The hottest cheesecake trend is almost 30 years old! The Basque "burnt" cheesecake is simple and complex: burnt on top with a slightly under-cooked center - 6 simple ingredients, yet almost impossible to perfect. It's perfectly imperfect and a showstopping dessert that has made La Viña in San Sebastian famous!
Preheat the oven to 400°F and position the oven rack in the center. Grease a 10-inch springform pan and line it with a parchment paper sheet that is big enough to leave 2 to 3 inches overhanging from the top of the pan.
In a large bowl using a handheld mixer or a stand mixer fitted with the paddle attachment, cream the cream cheese and sugar until smooth. Add the salt and mix. Add the eggs one at a time until fully incorporated. Whisk in the cream. Sift the flour and gently fold into the mixture. Beat for a minute to mix well.
Pour the batter through a sieve directly into the prepared springform pan and bake for 50 minutes, or until the cheese cake is slightly jiggly and browned on top.

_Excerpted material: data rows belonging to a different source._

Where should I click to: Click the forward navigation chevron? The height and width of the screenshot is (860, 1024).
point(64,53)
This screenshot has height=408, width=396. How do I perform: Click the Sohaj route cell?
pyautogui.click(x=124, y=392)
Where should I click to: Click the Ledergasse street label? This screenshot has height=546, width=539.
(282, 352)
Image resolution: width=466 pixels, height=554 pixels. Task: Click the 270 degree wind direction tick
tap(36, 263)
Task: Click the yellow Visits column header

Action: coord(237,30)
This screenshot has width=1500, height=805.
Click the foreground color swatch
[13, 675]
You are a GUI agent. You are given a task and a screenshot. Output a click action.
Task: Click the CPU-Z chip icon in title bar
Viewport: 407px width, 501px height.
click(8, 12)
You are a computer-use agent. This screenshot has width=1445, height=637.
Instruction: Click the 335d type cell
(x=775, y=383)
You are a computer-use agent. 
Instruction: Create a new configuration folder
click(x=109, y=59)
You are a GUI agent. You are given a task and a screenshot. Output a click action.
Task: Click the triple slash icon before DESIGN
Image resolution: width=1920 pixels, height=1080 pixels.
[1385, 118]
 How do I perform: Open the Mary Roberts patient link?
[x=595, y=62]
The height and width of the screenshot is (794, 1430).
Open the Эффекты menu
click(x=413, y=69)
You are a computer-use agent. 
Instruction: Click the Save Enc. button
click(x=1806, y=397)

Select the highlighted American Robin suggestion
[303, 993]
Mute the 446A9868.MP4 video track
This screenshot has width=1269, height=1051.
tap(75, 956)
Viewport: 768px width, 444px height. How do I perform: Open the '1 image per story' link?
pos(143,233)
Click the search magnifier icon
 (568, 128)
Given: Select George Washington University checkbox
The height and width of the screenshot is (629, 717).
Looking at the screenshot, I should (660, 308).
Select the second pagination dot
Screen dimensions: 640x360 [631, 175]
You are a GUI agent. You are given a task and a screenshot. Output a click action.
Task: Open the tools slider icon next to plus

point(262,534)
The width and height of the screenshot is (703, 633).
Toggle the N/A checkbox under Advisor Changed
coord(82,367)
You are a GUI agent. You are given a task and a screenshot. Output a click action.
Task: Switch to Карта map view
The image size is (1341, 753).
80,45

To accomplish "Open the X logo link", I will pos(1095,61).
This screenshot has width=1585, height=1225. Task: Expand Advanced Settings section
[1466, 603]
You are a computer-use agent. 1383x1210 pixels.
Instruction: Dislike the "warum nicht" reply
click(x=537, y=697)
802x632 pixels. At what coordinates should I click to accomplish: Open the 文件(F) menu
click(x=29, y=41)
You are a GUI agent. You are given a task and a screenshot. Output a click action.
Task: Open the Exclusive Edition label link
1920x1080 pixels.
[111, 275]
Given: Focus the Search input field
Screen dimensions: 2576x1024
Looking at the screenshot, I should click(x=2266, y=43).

Remove from the oven and allow to cool completely at room temperature.
Note: Oven temperatures vary so you may need additional baking time, but don't exceed 60 minutes. Keep your eye on the cheesecake after the initial 50 minutes and check every 5 minutes. If your oven has a hot spot, you may want to tent the cheesecake with foil the last 5-8 minutes. You want the cake to brown, not burn.
Before serving, remove the cheesecake from the springform pan and gently separate from the parchment paper. Serve at room temperature. I like to serve mine with Italian strawberries in syrup and a glass of Spanish sherry.